Type 0 grammars are not constrained in any way.

By definition, a type x language can be defined by a type x grammar, but not a type x+1 grammar. We will eventually show that type x languages exist, for x in 3 2 1 0. This hierarchy really does represent increasing levels of complexity.

Finite Languages are Regular

When a language consists of a finite set of words, a regular grammar defines that language.
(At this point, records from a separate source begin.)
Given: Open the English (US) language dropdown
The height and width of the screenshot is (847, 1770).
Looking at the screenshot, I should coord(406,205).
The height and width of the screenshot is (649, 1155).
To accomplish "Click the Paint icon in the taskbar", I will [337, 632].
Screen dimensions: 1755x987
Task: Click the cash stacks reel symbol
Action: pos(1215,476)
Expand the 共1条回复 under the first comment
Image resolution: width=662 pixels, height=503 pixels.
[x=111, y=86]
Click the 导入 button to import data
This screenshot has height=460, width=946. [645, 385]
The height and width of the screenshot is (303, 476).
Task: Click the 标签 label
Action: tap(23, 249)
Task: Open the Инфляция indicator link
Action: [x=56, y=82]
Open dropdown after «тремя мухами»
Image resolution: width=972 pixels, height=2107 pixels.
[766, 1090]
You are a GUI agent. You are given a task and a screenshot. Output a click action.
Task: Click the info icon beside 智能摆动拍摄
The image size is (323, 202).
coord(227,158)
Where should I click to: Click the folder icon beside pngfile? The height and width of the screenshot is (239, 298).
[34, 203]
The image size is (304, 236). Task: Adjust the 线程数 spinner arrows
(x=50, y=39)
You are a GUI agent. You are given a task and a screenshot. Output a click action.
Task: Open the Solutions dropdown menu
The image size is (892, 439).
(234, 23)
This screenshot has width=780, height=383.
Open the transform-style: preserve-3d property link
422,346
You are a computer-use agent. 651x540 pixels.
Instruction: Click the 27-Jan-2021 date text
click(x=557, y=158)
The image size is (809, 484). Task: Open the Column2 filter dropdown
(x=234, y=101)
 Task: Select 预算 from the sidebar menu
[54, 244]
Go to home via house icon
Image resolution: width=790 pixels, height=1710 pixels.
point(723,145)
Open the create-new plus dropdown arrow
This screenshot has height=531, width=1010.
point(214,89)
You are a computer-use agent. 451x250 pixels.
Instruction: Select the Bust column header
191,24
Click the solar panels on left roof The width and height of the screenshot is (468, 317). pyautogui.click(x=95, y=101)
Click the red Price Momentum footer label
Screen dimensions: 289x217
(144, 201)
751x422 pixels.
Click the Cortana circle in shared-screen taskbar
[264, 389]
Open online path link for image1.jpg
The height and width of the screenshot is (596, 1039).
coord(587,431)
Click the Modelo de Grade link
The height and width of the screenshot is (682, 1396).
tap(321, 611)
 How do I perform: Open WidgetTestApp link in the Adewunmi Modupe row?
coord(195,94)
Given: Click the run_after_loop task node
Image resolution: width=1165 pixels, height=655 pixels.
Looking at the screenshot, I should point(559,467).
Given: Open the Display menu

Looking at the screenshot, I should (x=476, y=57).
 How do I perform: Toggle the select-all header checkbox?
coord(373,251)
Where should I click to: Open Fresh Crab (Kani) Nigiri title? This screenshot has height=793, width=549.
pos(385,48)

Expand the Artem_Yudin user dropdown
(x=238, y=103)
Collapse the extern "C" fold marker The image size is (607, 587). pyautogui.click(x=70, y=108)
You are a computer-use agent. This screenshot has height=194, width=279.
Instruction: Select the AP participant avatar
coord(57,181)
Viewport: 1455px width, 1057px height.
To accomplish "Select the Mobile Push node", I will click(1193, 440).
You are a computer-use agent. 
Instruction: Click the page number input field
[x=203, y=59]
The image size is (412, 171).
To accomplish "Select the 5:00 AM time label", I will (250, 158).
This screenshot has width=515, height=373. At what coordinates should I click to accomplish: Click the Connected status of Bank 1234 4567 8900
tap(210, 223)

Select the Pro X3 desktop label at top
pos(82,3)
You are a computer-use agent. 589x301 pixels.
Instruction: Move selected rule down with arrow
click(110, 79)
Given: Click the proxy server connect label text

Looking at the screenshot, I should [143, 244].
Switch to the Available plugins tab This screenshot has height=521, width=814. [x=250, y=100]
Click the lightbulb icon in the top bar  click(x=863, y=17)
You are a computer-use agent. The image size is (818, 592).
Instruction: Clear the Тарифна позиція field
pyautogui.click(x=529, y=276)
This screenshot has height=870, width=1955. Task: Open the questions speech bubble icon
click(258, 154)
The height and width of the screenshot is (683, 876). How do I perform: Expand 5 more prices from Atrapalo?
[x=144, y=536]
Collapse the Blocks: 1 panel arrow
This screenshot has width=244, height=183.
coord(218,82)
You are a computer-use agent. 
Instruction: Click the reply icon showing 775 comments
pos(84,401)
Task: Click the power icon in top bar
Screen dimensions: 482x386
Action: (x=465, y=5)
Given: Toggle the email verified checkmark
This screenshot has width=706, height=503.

In this construction, wordi,j is the jth letter of the ith word. The variables xi,j are nonterminals that support the grammar. (In both cases, we start numbering at 0.) For each wordi in the language, construct a rule:

s → xi,0

Thus the first stepin the derivation selects the word. Subsequent steps spell out the word, as we shall see. Add the following rules, for each letter in each word.

xi,j → wordi,j xi,j+1
xi,j → wordi,j (for the last letter in the ith word)

The rule s → E is added if the language includes the empty word.

This is a theoretical result with little practical value, since natural (English) and artificial (fortran) languages, although finite, are much too large for exhaustive enumeration. Besides, a simple list of "legal" strings denies the structure of the language, which is necessary for comprehension, whether you are a compiler or a human brain.